> [What you are asked to do]: Rewrite all the lines below, renaming "dropdown" to "menu" wherever it appears and leaving everything else untouched.

> [Extracted entries]:
· · · · · · ·

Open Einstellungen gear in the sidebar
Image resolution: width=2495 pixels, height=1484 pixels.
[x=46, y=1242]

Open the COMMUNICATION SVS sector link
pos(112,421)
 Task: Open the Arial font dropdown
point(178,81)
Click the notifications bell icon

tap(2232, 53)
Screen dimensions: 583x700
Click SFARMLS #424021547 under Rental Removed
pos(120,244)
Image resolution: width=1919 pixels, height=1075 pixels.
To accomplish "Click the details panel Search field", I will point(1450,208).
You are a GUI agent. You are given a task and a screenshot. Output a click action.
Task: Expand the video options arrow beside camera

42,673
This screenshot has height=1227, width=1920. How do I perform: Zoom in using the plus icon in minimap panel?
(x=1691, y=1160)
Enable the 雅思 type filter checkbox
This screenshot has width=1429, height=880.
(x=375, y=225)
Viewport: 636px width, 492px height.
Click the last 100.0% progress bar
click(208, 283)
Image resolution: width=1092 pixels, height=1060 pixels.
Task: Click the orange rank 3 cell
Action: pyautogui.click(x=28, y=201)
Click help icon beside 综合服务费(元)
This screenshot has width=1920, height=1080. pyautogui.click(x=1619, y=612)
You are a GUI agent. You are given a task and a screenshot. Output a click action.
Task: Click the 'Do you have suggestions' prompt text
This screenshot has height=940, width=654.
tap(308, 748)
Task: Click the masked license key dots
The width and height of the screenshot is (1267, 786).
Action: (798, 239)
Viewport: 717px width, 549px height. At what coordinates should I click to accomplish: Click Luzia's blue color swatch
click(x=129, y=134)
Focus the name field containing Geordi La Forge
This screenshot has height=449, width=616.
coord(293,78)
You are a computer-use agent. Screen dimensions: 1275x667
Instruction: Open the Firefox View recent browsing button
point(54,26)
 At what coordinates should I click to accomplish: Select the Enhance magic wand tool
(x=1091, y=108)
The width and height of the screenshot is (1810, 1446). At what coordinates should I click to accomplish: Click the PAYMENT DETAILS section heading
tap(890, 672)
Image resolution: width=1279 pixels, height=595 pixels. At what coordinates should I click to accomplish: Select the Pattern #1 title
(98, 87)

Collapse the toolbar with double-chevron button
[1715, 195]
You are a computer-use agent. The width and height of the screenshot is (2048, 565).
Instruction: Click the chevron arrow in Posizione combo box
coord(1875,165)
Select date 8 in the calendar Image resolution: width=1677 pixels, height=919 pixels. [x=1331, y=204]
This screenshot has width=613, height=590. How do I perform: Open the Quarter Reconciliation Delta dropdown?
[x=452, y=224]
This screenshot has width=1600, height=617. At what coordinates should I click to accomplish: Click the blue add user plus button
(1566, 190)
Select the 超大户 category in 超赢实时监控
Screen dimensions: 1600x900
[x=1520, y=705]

· · · · · · ·

> [Final result]:
Open Einstellungen gear in the sidebar
Image resolution: width=2495 pixels, height=1484 pixels.
[x=46, y=1242]

Open the COMMUNICATION SVS sector link
pos(112,421)
 Task: Open the Arial font menu
point(178,81)
Click the notifications bell icon

tap(2232, 53)
Screen dimensions: 583x700
Click SFARMLS #424021547 under Rental Removed
pos(120,244)
Image resolution: width=1919 pixels, height=1075 pixels.
To accomplish "Click the details panel Search field", I will point(1450,208).
You are a GUI agent. You are given a task and a screenshot. Output a click action.
Task: Expand the video options arrow beside camera

42,673
This screenshot has height=1227, width=1920. How do I perform: Zoom in using the plus icon in minimap panel?
(x=1691, y=1160)
Enable the 雅思 type filter checkbox
This screenshot has width=1429, height=880.
(x=375, y=225)
Viewport: 636px width, 492px height.
Click the last 100.0% progress bar
click(208, 283)
Image resolution: width=1092 pixels, height=1060 pixels.
Task: Click the orange rank 3 cell
Action: pyautogui.click(x=28, y=201)
Click help icon beside 综合服务费(元)
This screenshot has width=1920, height=1080. pyautogui.click(x=1619, y=612)
You are a GUI agent. You are given a task and a screenshot. Output a click action.
Task: Click the 'Do you have suggestions' prompt text
This screenshot has height=940, width=654.
tap(308, 748)
Task: Click the masked license key dots
The width and height of the screenshot is (1267, 786).
Action: (798, 239)
Viewport: 717px width, 549px height. At what coordinates should I click to accomplish: Click Luzia's blue color swatch
click(x=129, y=134)
Focus the name field containing Geordi La Forge
This screenshot has height=449, width=616.
coord(293,78)
You are a computer-use agent. Screen dimensions: 1275x667
Instruction: Open the Firefox View recent browsing button
point(54,26)
 At what coordinates should I click to accomplish: Select the Enhance magic wand tool
(x=1091, y=108)
The width and height of the screenshot is (1810, 1446). At what coordinates should I click to accomplish: Click the PAYMENT DETAILS section heading
tap(890, 672)
Image resolution: width=1279 pixels, height=595 pixels. At what coordinates should I click to accomplish: Select the Pattern #1 title
(98, 87)

Collapse the toolbar with double-chevron button
[1715, 195]
You are a computer-use agent. The width and height of the screenshot is (2048, 565).
Instruction: Click the chevron arrow in Posizione combo box
coord(1875,165)
Select date 8 in the calendar Image resolution: width=1677 pixels, height=919 pixels. [x=1331, y=204]
This screenshot has width=613, height=590. How do I perform: Open the Quarter Reconciliation Delta menu?
[x=452, y=224]
This screenshot has width=1600, height=617. At what coordinates should I click to accomplish: Click the blue add user plus button
(1566, 190)
Select the 超大户 category in 超赢实时监控
Screen dimensions: 1600x900
[x=1520, y=705]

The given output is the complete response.